What is asked: Copy out the records below, swapping each "link" for "hyperlink" and changing nothing else.

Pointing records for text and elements
::::

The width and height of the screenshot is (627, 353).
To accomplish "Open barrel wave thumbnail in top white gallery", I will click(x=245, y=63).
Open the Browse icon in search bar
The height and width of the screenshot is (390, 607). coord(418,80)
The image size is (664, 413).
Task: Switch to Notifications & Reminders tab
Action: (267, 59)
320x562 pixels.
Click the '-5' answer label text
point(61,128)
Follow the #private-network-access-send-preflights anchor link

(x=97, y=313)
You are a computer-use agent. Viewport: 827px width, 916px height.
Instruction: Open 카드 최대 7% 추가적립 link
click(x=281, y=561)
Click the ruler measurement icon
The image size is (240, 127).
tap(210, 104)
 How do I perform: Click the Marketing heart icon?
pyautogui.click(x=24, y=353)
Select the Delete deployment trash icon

::::

Expected output:
The width and height of the screenshot is (627, 353).
To accomplish "Open barrel wave thumbnail in top white gallery", I will click(x=245, y=63).
Open the Browse icon in search bar
The height and width of the screenshot is (390, 607). coord(418,80)
The image size is (664, 413).
Task: Switch to Notifications & Reminders tab
Action: (267, 59)
320x562 pixels.
Click the '-5' answer label text
point(61,128)
Follow the #private-network-access-send-preflights anchor hyperlink

(x=97, y=313)
You are a computer-use agent. Viewport: 827px width, 916px height.
Instruction: Open 카드 최대 7% 추가적립 hyperlink
click(x=281, y=561)
Click the ruler measurement icon
The image size is (240, 127).
tap(210, 104)
 How do I perform: Click the Marketing heart icon?
pyautogui.click(x=24, y=353)
Select the Delete deployment trash icon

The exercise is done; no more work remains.